= TEXT BLOCK =
--- start ---

In a 35-film career, Kumashiro’s finest work is Akasen Tamanoi: Nukeraremasu, otherwise known as Street of Joy. Set in 1955, this is a frank portrait of life inside a Tokyo brothel on the eve of a New Year law abolishing licensed prostitution. Moving, hilarious and arousing, Street of Joy focuses on the banal routine of the working girls’ life and the race to break the in-house record of 26 clients in one day. 

The imposed onscreen restrictions forced directors to come up with ever more creative ways to avoid the offending areas: obscure angles; strategically contorted limbs; and plenty of lingering breast shots...

La Bête (1975) Until 1973, Polish filmmaker Walerian Borowczyk was respectable. He made award-winning animations, political satire and historical drama. Then came Immoral Tales, a collection of four raunchy stories, one of which starred Paloma Picasso as 16th century Hungarian serial killer Countess Bathory, whose beauty regime involved bathing in the blood of her female victims. Any hope harboured by baffled critics that this was a one-off foray into filth was dashed forever by Borowczyk’s next choice.

--- end ---

= WHAT TO WORK ON =
According to the film text, what in-house record do the working girls in Street of Joy race to break? Use only the film text.

= SUPPLIED INFORMATION =
--- start ---

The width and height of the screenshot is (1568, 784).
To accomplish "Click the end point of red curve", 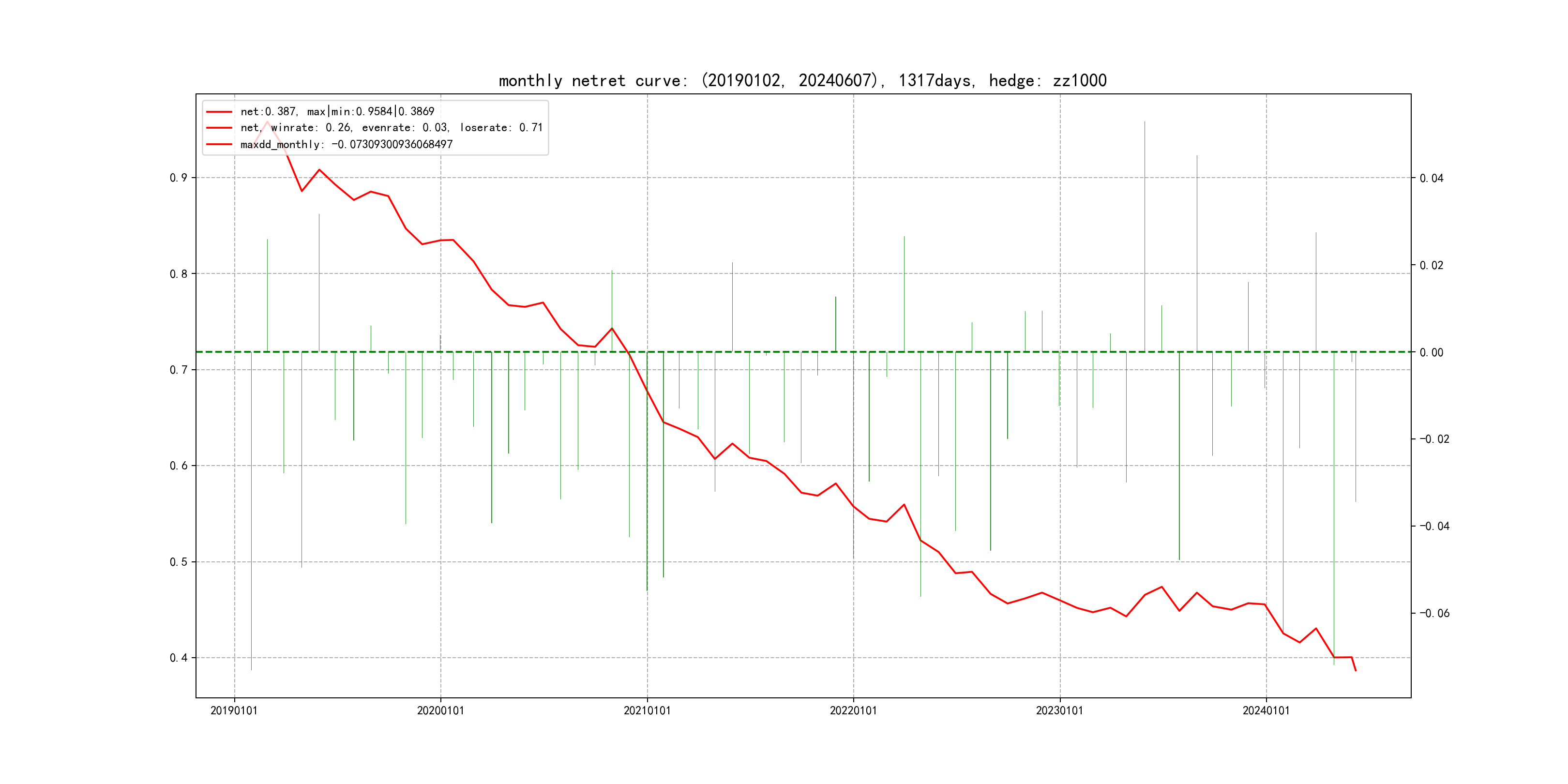I will 1356,671.
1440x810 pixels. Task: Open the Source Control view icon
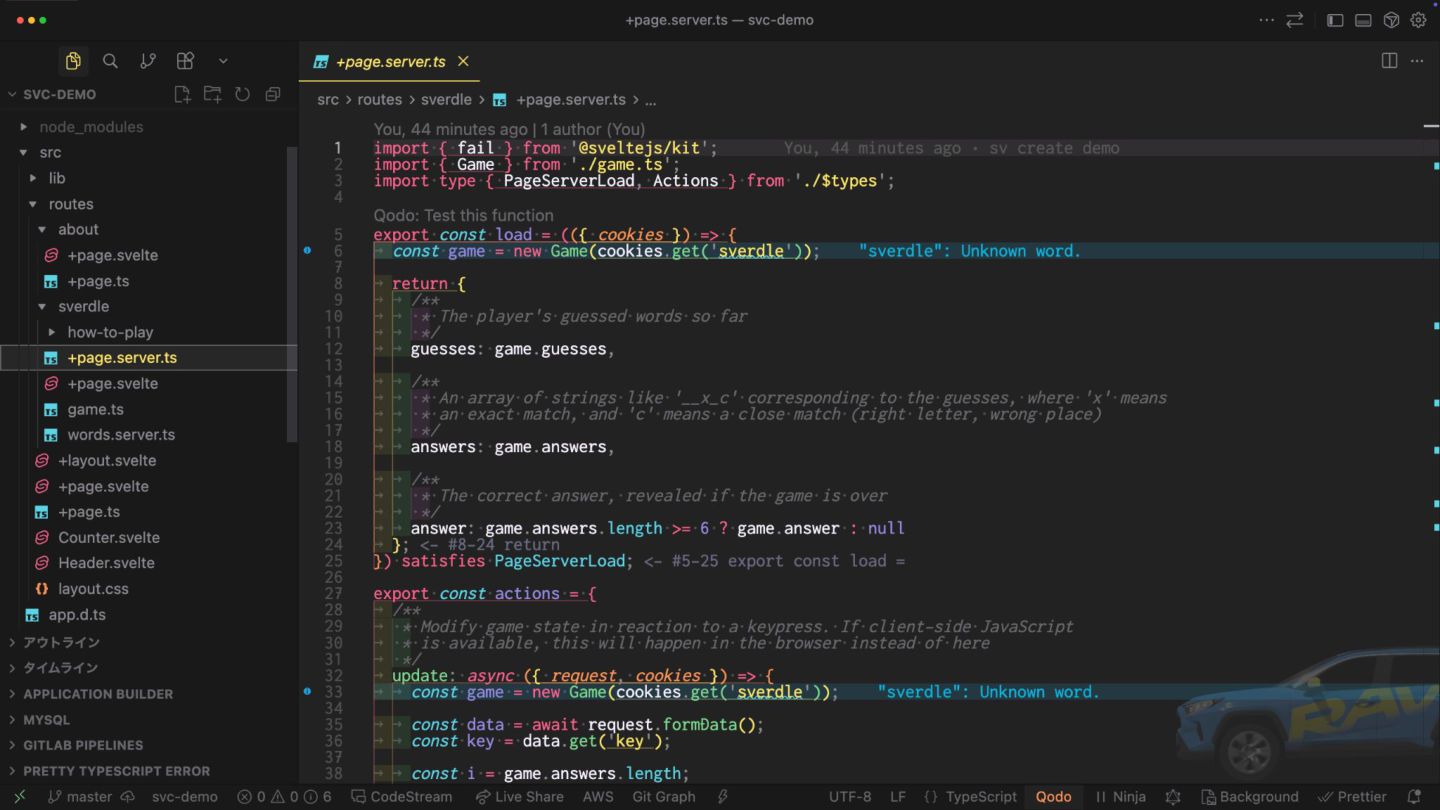[148, 61]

--- end ---

= RESULT BELOW =
A record of 26 clients in one day.